[To do]
Using the listing below, print the line containing "Given: Click the", the line containing "Task: Switch to the 首页 tab", and each line between them, exactly and nothing else. Pictures stay out of the print.

[Given records]
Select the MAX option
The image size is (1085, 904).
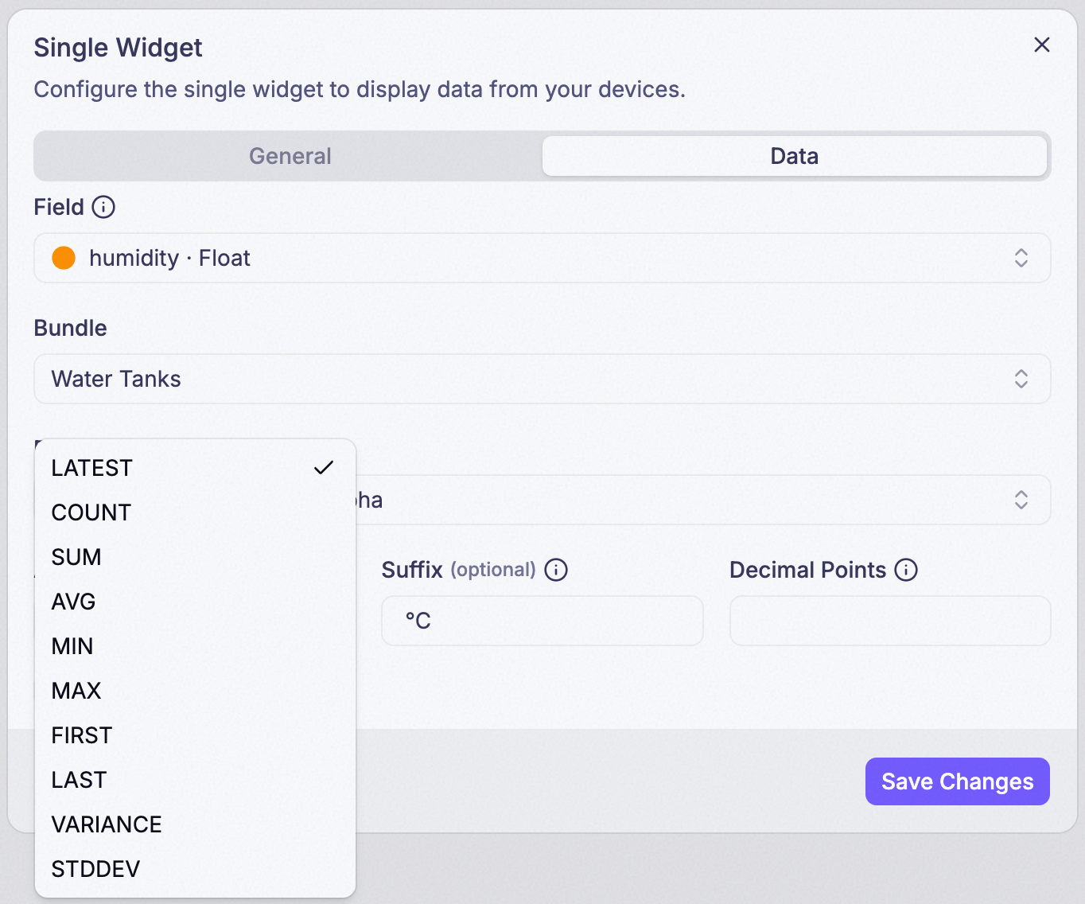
...
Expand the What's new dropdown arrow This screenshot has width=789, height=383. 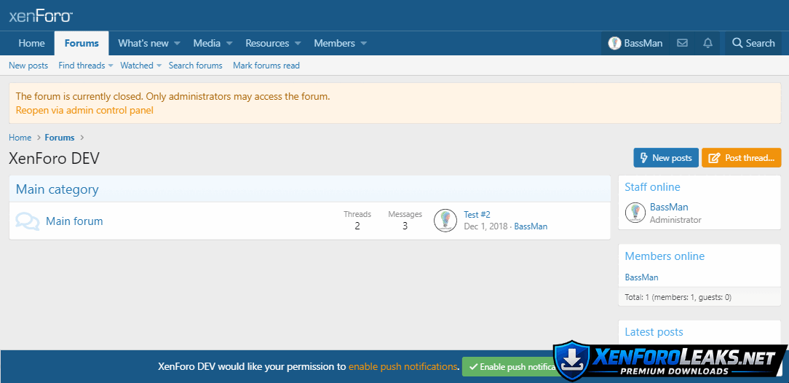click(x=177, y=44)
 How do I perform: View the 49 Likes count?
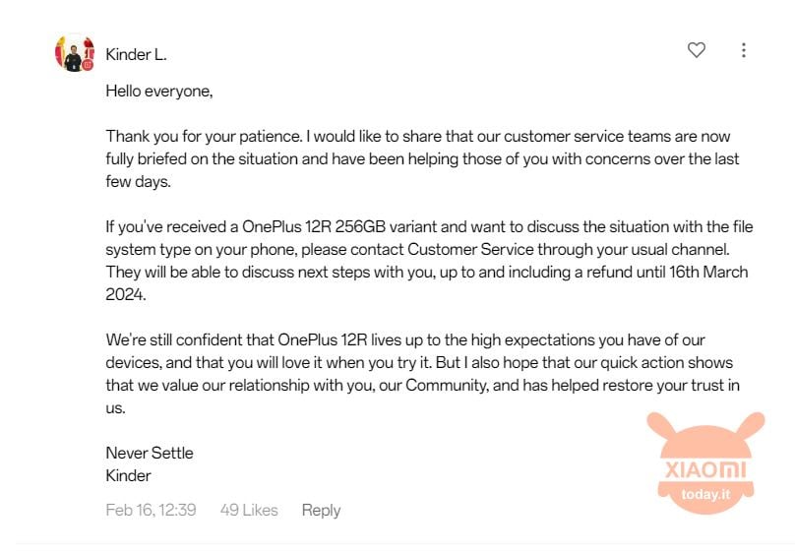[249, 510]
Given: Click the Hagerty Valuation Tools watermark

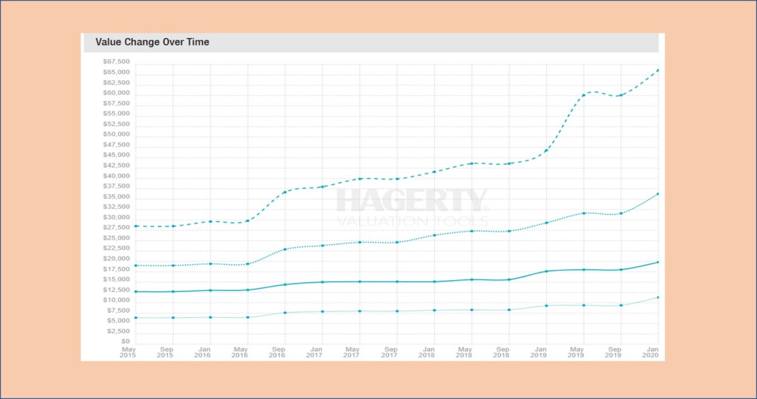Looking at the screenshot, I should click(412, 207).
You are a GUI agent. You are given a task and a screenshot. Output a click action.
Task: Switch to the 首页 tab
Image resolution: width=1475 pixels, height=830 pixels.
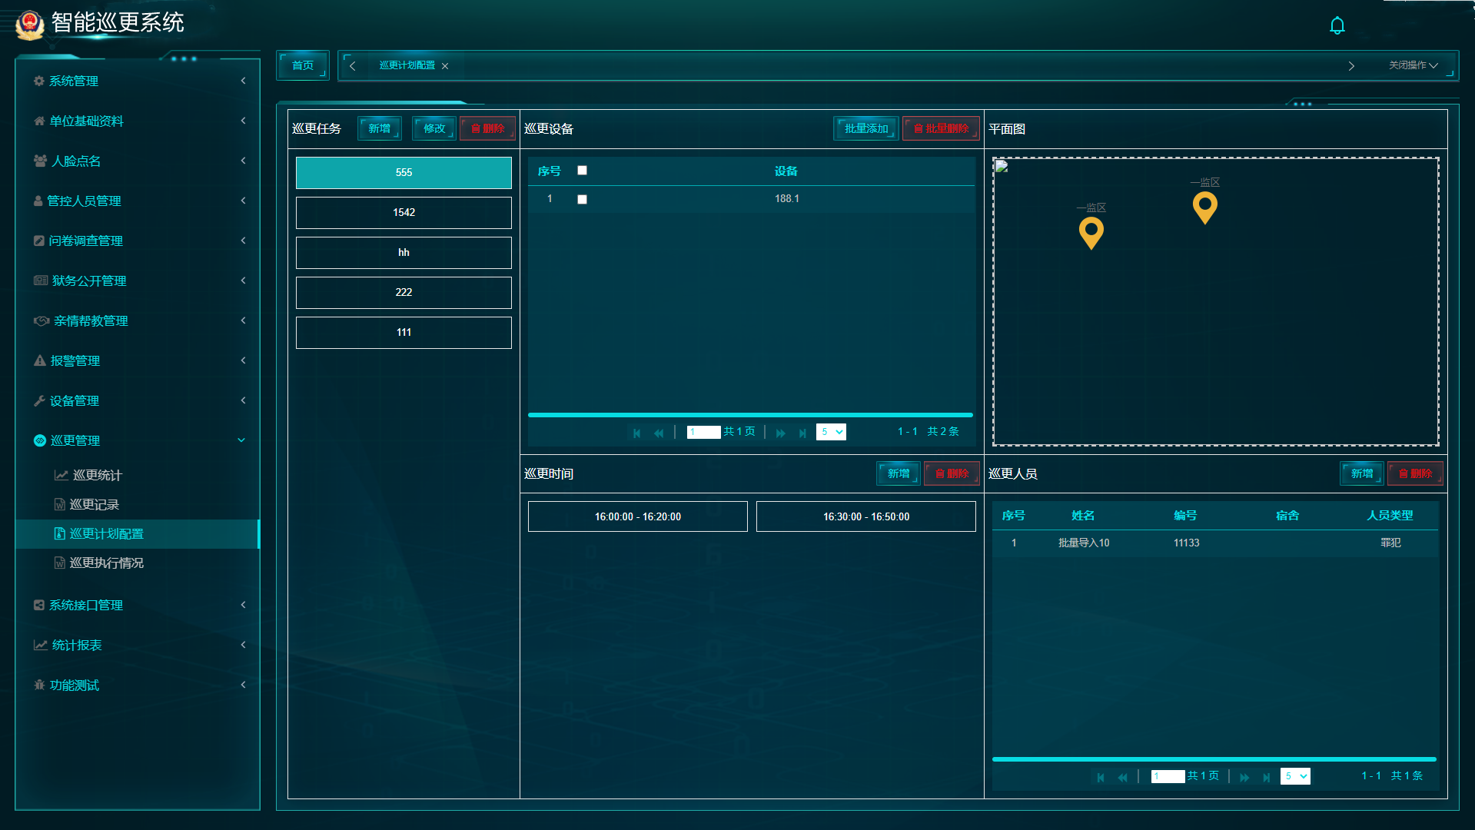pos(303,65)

[Completed task]
Given: Click the Hagerty Valuation Tools watermark

Looking at the screenshot, I should click(412, 207).
You are a GUI agent. You are given a task and a screenshot. Output a click action.
Task: Switch to the 首页 tab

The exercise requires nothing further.